**Available data:**
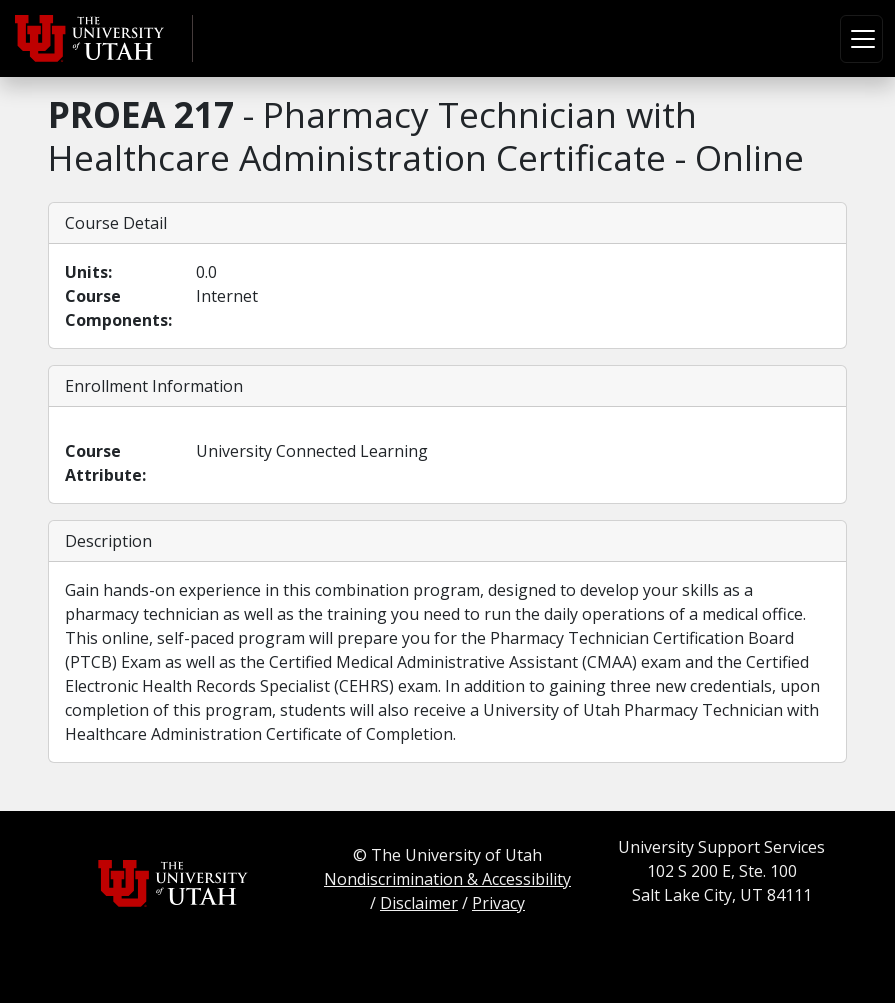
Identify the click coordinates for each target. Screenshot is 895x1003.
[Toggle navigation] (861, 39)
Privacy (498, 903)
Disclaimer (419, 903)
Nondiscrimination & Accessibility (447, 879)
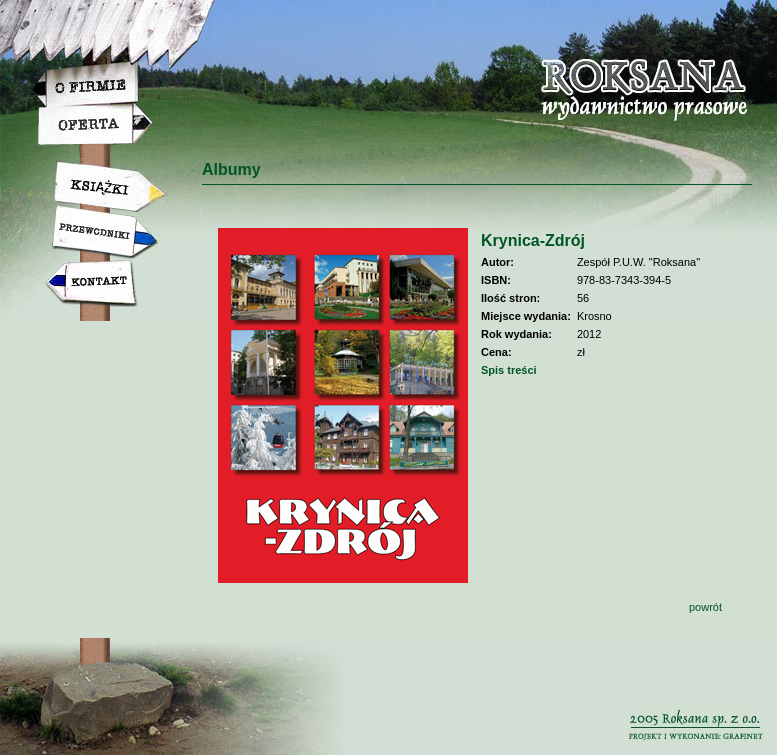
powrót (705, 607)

**What this task involves:**
Rewrite every line of the material above, including the requests, with each coordinate in the answers multiplied by 1.15 and rounded to a whole number, halves rounding up. Leave the pictures out.

**The completed task:**
Identify the click coordinates for each target. Screenshot is 895x1003.
[Toggle navigation] (990, 45)
Privacy (573, 1038)
Disclaimer (482, 1038)
Nondiscrimination & Accessibility (514, 1011)
powrót (811, 698)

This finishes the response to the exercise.